The Middle Man

Sometimes I think Tax Collectors get a bad name in the Gospels.
After this he went out and saw a tax collector named Levi, sitting at the tax booth; and he said to him, “Follow me.” And he got up, left everything, and followed him. Then Levi gave a great banquet for him in his house; and there was a large crowd of tax collectors and others sitting at the table with them. The Pharisees and their scribes were complaining to his disciples, saying, “Why do you eat and drink with tax collectors and sinners?” Jesus answered, “Those who are well have no need of a physician, but those who are sick; I have come to call not the righteous but sinners to repentance.” Then they said to him, “John’s disciples, like the disciples of the Pharisees, frequently fast and pray, but your disciples eat and drink. Jesus said to them, “You cannot make wedding guests fast while the bridegroom is with them, can you? The days will come when the bridegroom will be taken away from them, and then they will fast in those days.” He also told them a parable: “No one tears a piece from a new garment and sews it on an old garment; otherwise the new will be torn, and the piece from the new will not match the old. And no one puts new wine into old wineskins; otherwise the new wine will burst the skins and will be spilled, and the skins will be destroyed. But new wine must be put into fresh wineskins.

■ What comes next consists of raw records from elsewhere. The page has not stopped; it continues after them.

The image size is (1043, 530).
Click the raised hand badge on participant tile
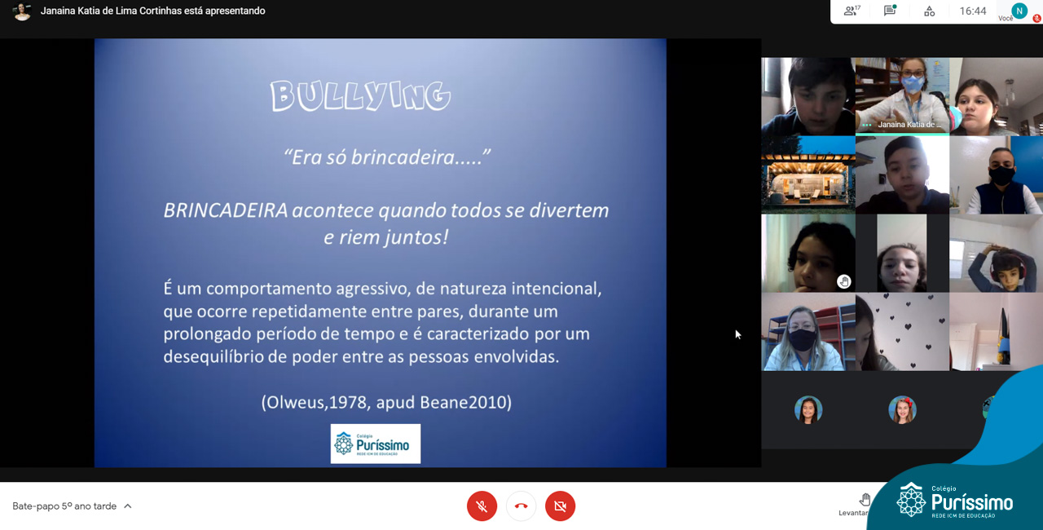tap(844, 281)

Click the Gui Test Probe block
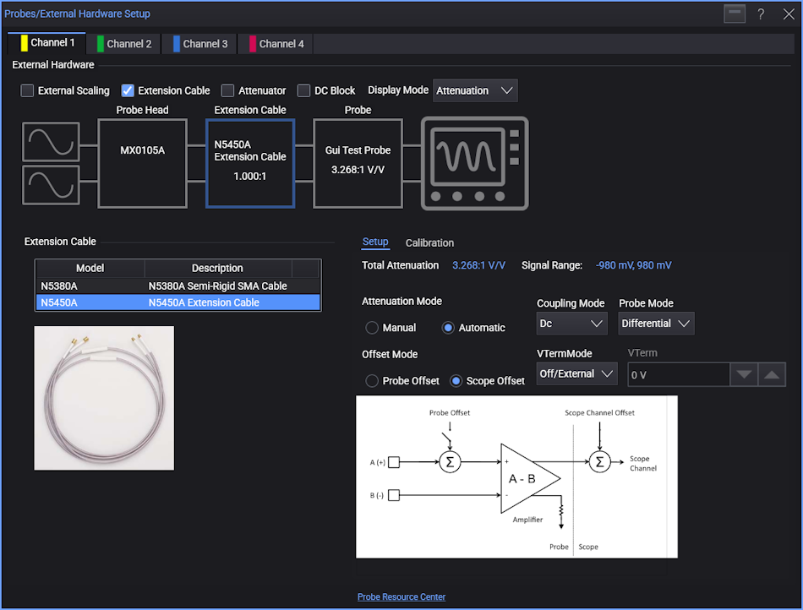pos(358,163)
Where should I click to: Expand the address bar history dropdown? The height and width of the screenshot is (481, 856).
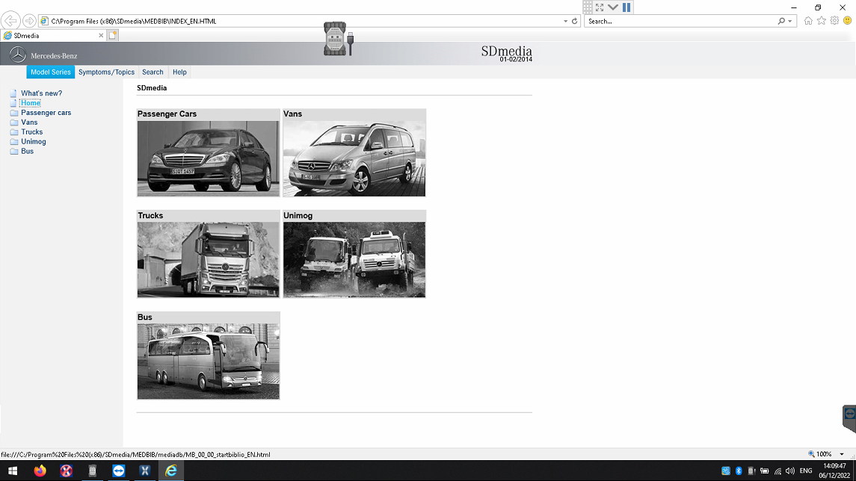pos(565,21)
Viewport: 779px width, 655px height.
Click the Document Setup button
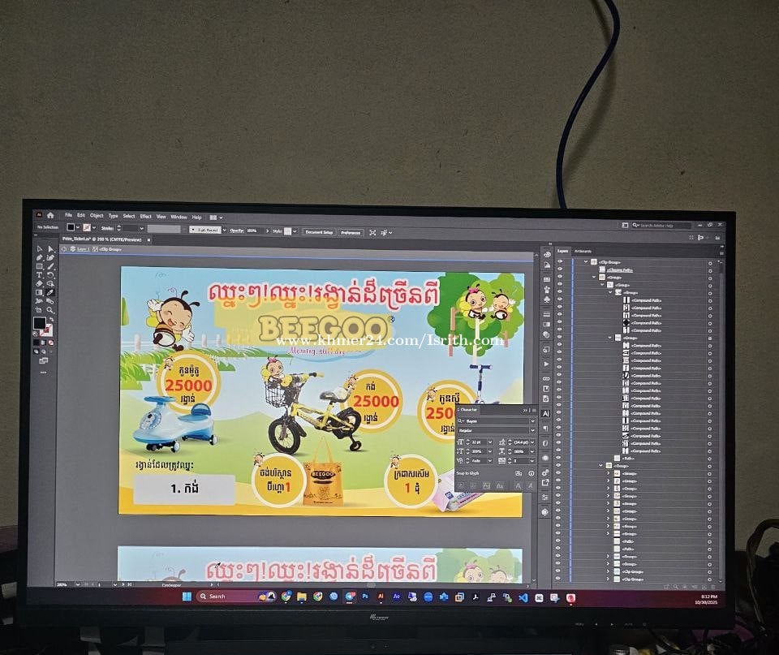318,232
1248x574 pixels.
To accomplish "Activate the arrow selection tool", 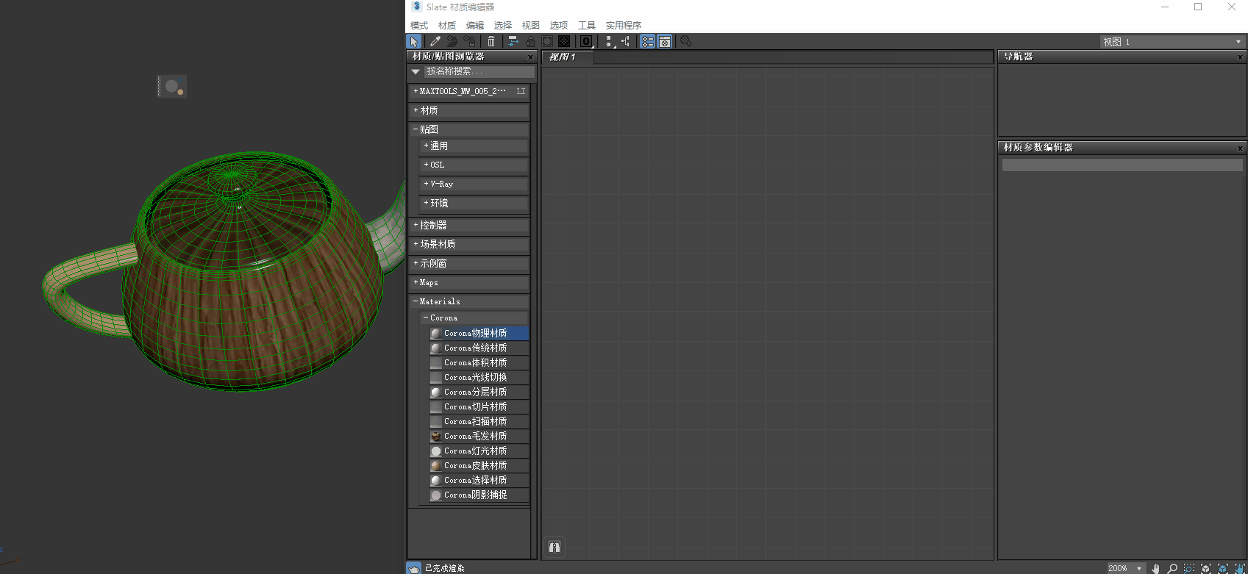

And no one after drinking old wine desires new wine, but says, ‘The old is good.’” - Luke 5:27-39
Tax collectors were Jews who worked for the Romans, so right off the bat, they were foul balls by most accounts.
They worked for the enemy, the oppressors of the people.
But people had to pay taxes to Rome, and someone needed to collect them.
In addition to being angry at having to pay Rome anything at all, the taxes or tariffs on goods transported and sold cut into the profits of those trying to make a living.
Who hasn't heard business owners complain about the fees and taxes one has to pay to local governments just to open up shop?
Rome really had no choice but to use Jews to get money from Jews, since they understood and spoke the language. Many merchants could speak Greek. It was the language of business, but only Jews spoke Hebrew, so you needed a middle man, a Jew, to get money from other Jews.
Thus the Jewish Tax Collector was born.
Now, we will learn from Zacchaeus, in Luke, chapter 19, that some tax collectors extorted more than they were authorized to take.
It doesn't take many of those for all to painted as thieves. Add to that the use of strong arm tactics, like the characters we all know and love from the movies, and you have the perfect bad guy.
Bad guys, sinners and others like them, were just the people Jesus came to help.
The badder, the better, I guess.
So, Levi, aka Matthew, joins the team.
Now here is a question for you. With all of Matthew's experience in extorting and strong arming folks for money, how is it that Judas winds up managing and stealing from the treasury?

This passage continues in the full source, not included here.